**Request:** Turn the items from the line with "Open stats icon for Suns vs Warriors" up to and including the last line into a numbered list, leaving out blank lines and pictures.

═══ Dataset entries ═══

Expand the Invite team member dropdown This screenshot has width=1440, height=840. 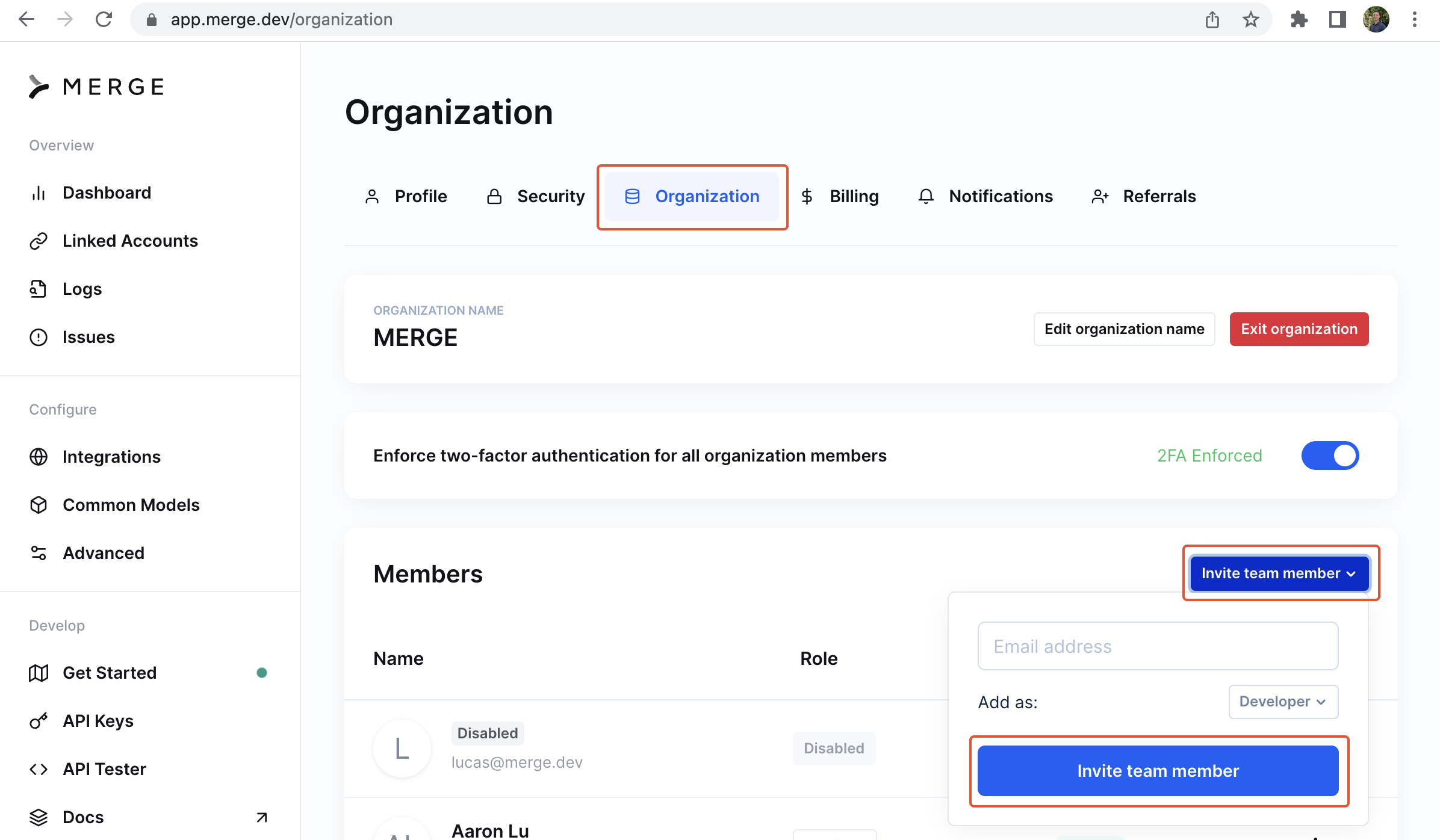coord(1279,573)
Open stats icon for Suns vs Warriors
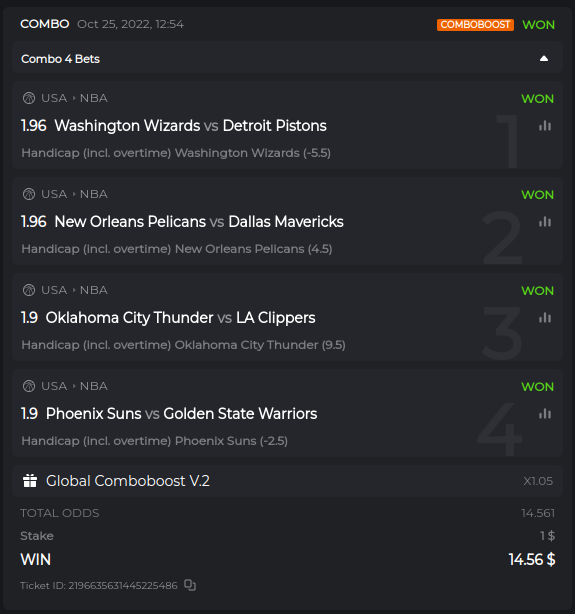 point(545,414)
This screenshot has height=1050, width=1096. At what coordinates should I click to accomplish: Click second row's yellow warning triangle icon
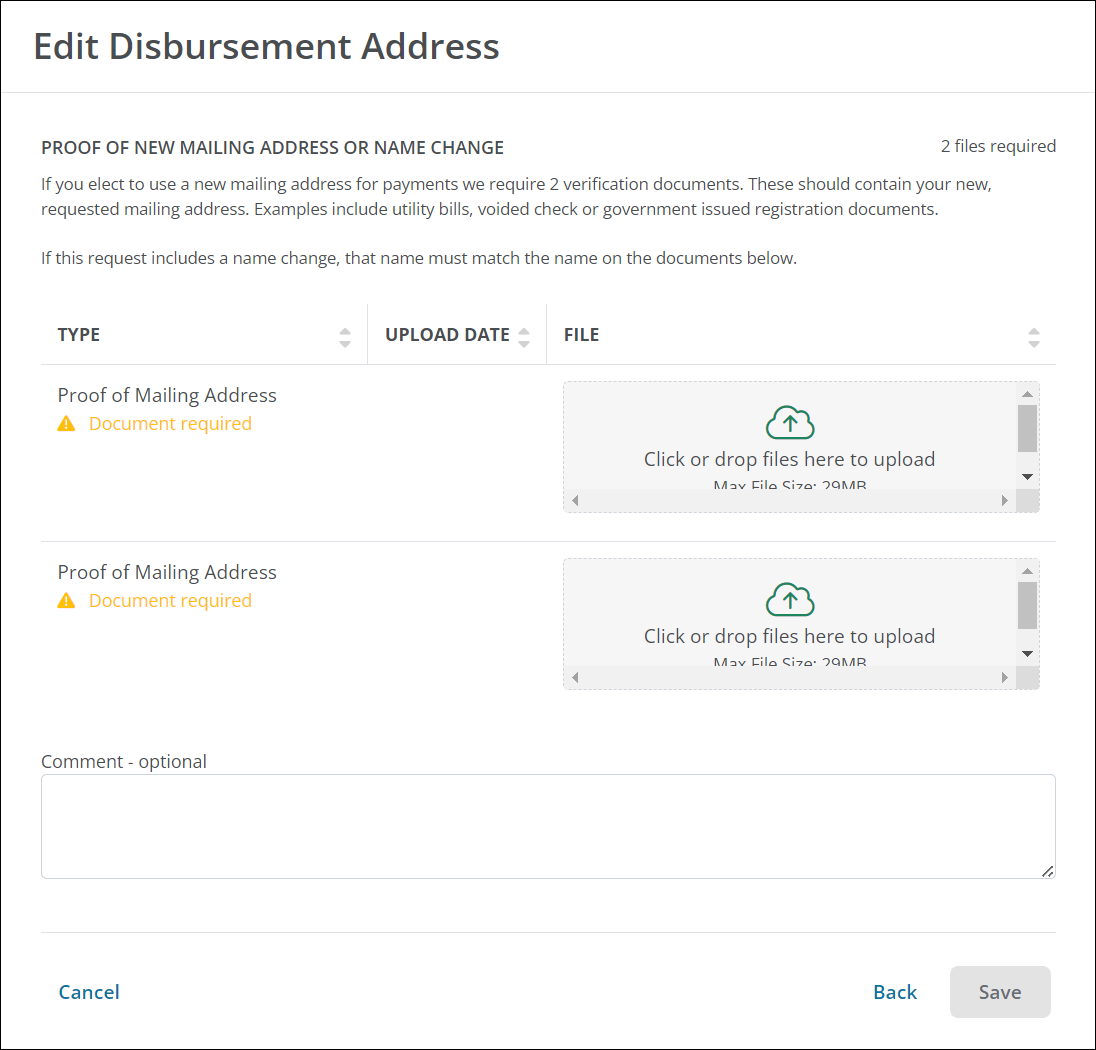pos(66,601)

═══

**Reply to the task:**
1. Open stats icon for Suns vs Warriors
2.  point(545,414)
3. This screenshot has height=1050, width=1096. At what coordinates should I click to accomplish: Click second row's yellow warning triangle icon
4. pos(66,601)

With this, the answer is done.